GIVEN EXERCISE:
Print the records below word for word, leaving out the pictures.

INPUT:
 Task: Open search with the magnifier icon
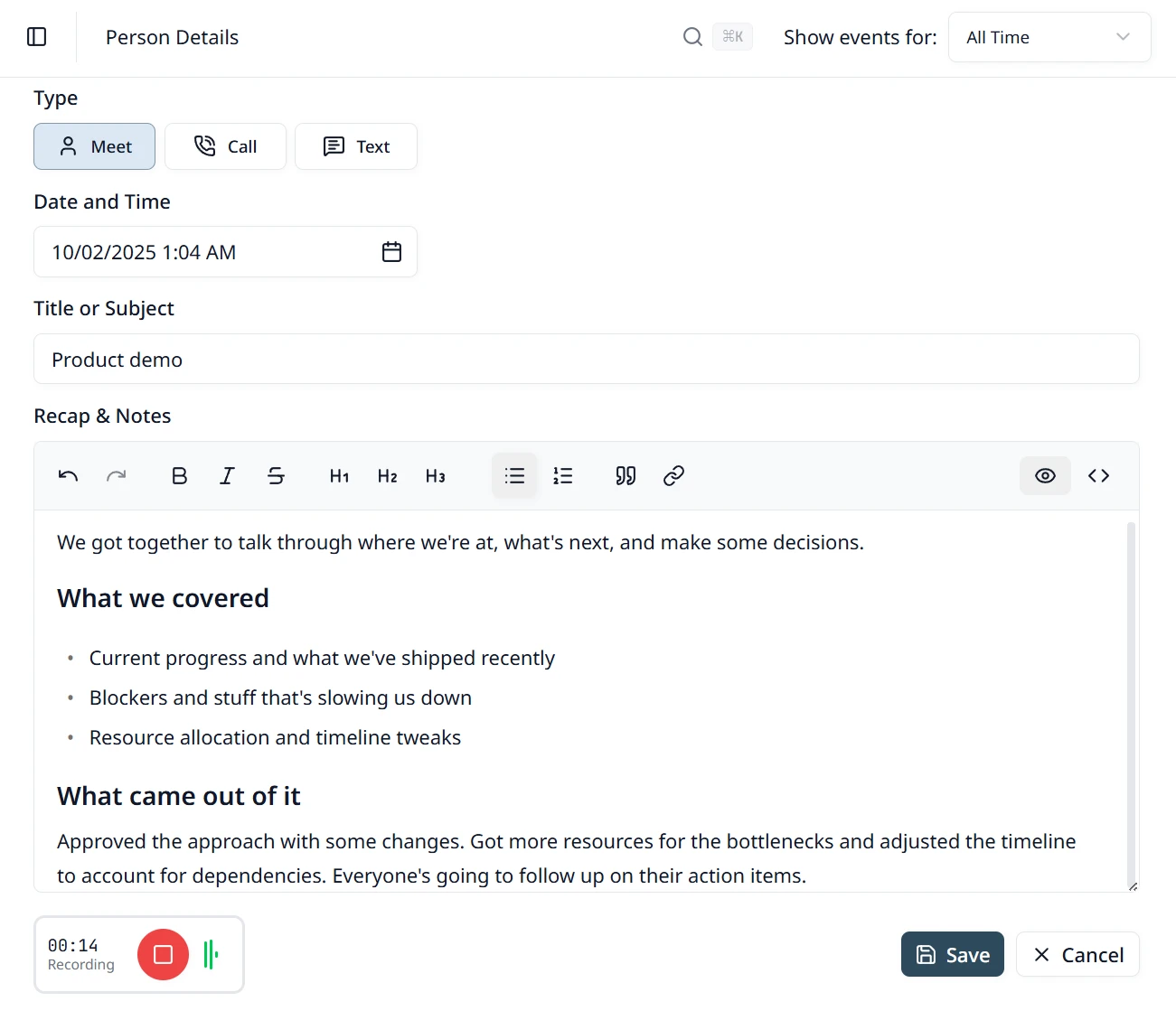coord(692,37)
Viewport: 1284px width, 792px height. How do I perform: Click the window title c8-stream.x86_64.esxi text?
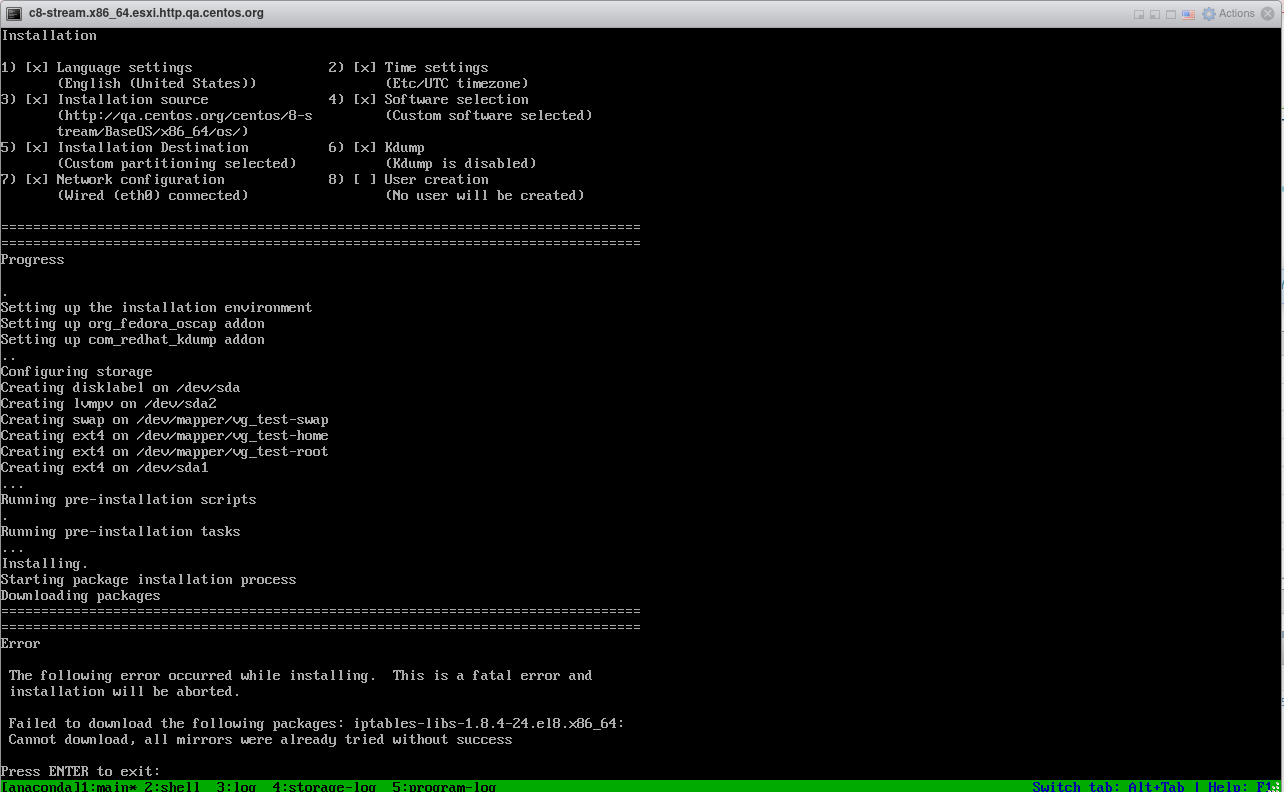coord(146,14)
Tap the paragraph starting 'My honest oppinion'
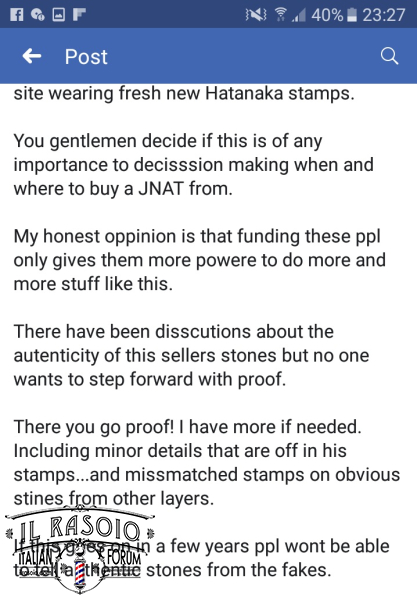 click(x=200, y=260)
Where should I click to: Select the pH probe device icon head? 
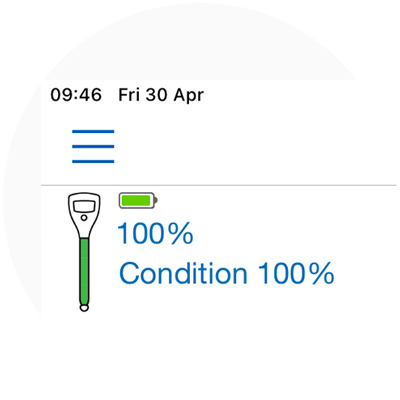[x=84, y=215]
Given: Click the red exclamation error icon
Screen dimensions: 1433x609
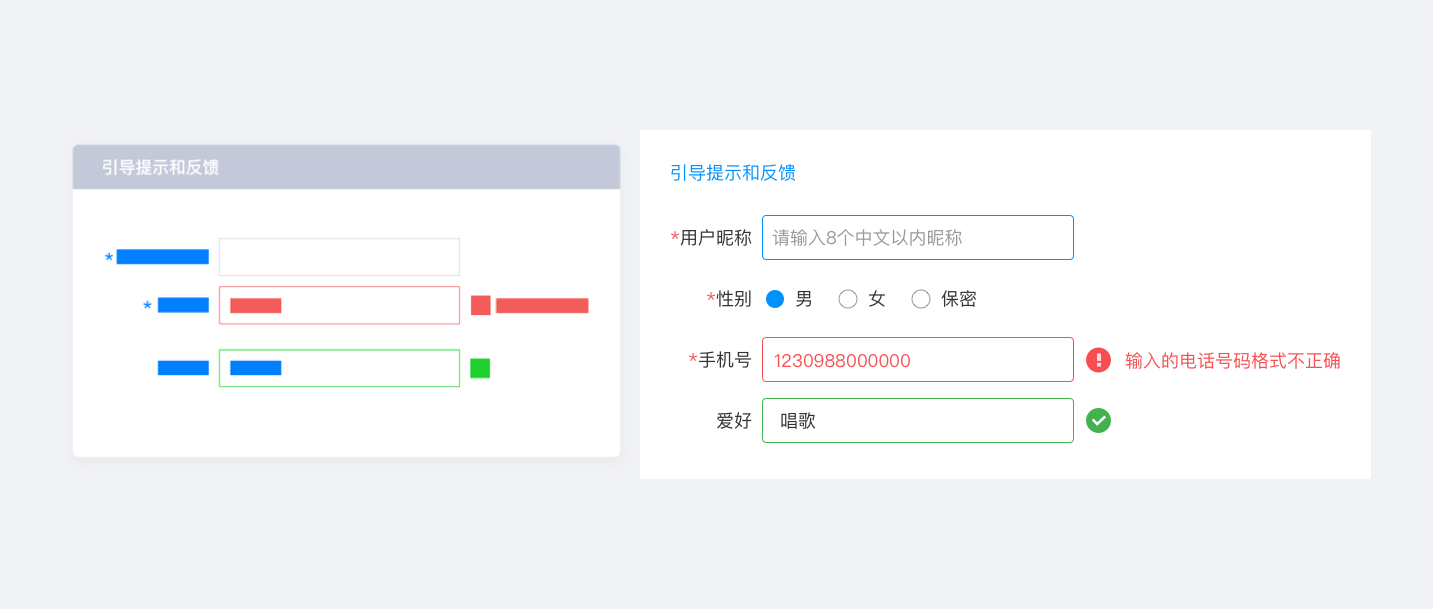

PROBLEM SOLUTION:
 Task: Open search with the magnifier icon
coord(692,37)
Viewport: 1284px width, 792px height. How do I perform: Click the window title c8-stream.x86_64.esxi text?
coord(146,14)
Tap the paragraph starting 'My honest oppinion'
 click(x=200, y=260)
Where should I click to: Select the pH probe device icon head? 
[x=84, y=215]
Given: Click the red exclamation error icon
Screen dimensions: 1433x609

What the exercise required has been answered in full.